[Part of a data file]

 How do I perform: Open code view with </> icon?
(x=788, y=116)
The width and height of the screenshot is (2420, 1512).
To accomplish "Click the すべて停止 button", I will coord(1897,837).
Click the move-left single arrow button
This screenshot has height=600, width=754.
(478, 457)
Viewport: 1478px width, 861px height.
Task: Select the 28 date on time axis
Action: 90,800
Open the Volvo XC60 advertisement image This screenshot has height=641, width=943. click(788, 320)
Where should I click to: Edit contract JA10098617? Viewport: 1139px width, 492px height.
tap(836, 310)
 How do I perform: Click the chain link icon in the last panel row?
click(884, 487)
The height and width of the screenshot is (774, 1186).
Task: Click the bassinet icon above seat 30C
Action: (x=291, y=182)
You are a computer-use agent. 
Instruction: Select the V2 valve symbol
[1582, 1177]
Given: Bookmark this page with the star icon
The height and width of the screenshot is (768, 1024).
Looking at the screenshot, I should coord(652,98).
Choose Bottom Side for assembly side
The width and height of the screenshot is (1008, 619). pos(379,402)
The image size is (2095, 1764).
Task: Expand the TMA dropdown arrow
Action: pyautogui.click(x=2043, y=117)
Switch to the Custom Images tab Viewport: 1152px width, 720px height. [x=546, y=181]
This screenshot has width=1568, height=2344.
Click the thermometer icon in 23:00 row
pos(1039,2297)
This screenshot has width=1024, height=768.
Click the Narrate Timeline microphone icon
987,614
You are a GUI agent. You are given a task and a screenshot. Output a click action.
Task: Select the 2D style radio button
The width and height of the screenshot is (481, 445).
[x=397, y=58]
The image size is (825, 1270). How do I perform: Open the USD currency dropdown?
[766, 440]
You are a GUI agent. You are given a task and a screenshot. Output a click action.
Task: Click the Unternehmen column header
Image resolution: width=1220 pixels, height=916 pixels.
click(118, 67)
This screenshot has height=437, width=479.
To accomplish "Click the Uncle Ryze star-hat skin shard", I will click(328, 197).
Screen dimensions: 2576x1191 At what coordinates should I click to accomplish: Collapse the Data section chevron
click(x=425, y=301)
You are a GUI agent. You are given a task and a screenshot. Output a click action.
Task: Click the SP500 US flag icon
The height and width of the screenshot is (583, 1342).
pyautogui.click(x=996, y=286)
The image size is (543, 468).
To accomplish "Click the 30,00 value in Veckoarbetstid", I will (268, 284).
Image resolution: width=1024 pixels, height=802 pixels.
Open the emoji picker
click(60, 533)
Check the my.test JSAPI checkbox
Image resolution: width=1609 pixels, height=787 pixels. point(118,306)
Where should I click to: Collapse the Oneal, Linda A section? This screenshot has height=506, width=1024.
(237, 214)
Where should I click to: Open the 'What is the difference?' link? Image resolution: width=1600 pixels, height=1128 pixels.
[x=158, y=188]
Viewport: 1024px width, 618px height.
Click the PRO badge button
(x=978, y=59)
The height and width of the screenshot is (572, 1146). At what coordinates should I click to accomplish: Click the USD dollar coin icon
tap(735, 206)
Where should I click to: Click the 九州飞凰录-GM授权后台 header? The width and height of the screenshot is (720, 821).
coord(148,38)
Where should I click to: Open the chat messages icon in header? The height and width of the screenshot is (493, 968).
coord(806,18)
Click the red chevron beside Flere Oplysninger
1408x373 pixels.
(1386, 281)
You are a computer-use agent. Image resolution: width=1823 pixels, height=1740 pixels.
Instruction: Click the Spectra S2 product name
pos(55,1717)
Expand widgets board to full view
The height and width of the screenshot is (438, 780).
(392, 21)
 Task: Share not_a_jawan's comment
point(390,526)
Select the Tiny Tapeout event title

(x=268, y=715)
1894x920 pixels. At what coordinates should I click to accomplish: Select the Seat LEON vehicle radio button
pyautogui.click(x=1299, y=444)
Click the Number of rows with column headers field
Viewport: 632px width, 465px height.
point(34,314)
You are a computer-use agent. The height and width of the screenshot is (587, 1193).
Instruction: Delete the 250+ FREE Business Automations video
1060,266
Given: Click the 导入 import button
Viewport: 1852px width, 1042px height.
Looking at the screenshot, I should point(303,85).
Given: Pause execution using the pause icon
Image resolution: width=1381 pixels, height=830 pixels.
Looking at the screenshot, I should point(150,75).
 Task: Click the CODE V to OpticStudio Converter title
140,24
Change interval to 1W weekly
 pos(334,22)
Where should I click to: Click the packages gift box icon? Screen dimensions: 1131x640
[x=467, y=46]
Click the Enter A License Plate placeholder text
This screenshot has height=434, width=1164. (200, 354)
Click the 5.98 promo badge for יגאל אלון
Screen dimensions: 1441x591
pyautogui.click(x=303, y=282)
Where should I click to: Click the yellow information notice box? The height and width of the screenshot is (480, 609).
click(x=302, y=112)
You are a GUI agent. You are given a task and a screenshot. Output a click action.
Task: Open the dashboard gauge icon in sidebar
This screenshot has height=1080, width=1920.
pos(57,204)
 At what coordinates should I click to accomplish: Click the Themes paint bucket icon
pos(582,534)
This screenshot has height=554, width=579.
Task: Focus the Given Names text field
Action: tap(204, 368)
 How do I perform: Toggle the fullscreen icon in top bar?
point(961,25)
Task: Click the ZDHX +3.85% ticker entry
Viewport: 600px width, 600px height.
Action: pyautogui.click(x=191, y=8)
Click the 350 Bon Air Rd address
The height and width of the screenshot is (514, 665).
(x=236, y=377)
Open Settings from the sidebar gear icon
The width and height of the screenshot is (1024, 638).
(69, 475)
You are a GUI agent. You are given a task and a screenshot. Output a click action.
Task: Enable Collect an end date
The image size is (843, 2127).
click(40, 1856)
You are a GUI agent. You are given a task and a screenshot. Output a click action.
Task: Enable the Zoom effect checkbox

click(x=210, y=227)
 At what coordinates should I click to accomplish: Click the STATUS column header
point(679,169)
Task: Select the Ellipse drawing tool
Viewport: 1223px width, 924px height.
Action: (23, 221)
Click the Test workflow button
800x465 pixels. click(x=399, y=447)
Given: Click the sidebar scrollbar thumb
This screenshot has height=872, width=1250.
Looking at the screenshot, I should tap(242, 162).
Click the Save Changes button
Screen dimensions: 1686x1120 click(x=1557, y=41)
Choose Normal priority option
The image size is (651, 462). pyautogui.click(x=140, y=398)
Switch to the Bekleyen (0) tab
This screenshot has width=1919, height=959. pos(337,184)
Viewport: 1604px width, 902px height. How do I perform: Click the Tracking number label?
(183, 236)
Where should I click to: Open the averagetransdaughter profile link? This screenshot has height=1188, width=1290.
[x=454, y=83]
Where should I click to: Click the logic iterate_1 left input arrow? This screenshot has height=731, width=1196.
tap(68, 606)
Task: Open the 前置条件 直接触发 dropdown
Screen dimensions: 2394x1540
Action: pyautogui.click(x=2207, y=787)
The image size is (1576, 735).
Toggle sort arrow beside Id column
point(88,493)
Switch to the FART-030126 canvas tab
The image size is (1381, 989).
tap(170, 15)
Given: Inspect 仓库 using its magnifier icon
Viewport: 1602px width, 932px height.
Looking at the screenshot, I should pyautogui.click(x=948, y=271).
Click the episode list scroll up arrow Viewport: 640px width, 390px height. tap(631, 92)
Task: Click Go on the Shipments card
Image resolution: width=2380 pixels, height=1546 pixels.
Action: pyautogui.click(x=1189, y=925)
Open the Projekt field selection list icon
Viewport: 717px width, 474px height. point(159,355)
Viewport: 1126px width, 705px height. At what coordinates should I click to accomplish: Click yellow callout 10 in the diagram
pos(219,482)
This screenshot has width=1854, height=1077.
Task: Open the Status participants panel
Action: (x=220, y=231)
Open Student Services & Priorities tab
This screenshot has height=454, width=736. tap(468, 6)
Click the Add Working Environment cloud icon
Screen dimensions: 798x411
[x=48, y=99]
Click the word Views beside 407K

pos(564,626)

§ Task to complete
Copy the lines exactly, everything from the line containing "How do I perform: Toggle" down to the line containing "Action: pyautogui.click(x=2207, y=787)", with both of those lines included.

§ Problem solution
 How do I perform: Toggle the fullscreen icon in top bar?
point(961,25)
Task: Click the ZDHX +3.85% ticker entry
Viewport: 600px width, 600px height.
Action: pyautogui.click(x=191, y=8)
Click the 350 Bon Air Rd address
The height and width of the screenshot is (514, 665).
(x=236, y=377)
Open Settings from the sidebar gear icon
The width and height of the screenshot is (1024, 638).
(69, 475)
You are a GUI agent. You are given a task and a screenshot. Output a click action.
Task: Enable Collect an end date
The image size is (843, 2127).
click(40, 1856)
You are a GUI agent. You are given a task and a screenshot. Output a click action.
Task: Enable the Zoom effect checkbox

click(x=210, y=227)
 At what coordinates should I click to accomplish: Click the STATUS column header
point(679,169)
Task: Select the Ellipse drawing tool
Viewport: 1223px width, 924px height.
Action: (23, 221)
Click the Test workflow button
800x465 pixels. click(x=399, y=447)
Given: Click the sidebar scrollbar thumb
This screenshot has height=872, width=1250.
Looking at the screenshot, I should tap(242, 162).
Click the Save Changes button
Screen dimensions: 1686x1120 click(x=1557, y=41)
Choose Normal priority option
The image size is (651, 462). pyautogui.click(x=140, y=398)
Switch to the Bekleyen (0) tab
This screenshot has width=1919, height=959. pos(337,184)
Viewport: 1604px width, 902px height. How do I perform: Click the Tracking number label?
(183, 236)
Where should I click to: Open the averagetransdaughter profile link? This screenshot has height=1188, width=1290.
[x=454, y=83]
Where should I click to: Click the logic iterate_1 left input arrow? This screenshot has height=731, width=1196.
tap(68, 606)
Task: Open the 前置条件 直接触发 dropdown
Screen dimensions: 2394x1540
Action: pyautogui.click(x=2207, y=787)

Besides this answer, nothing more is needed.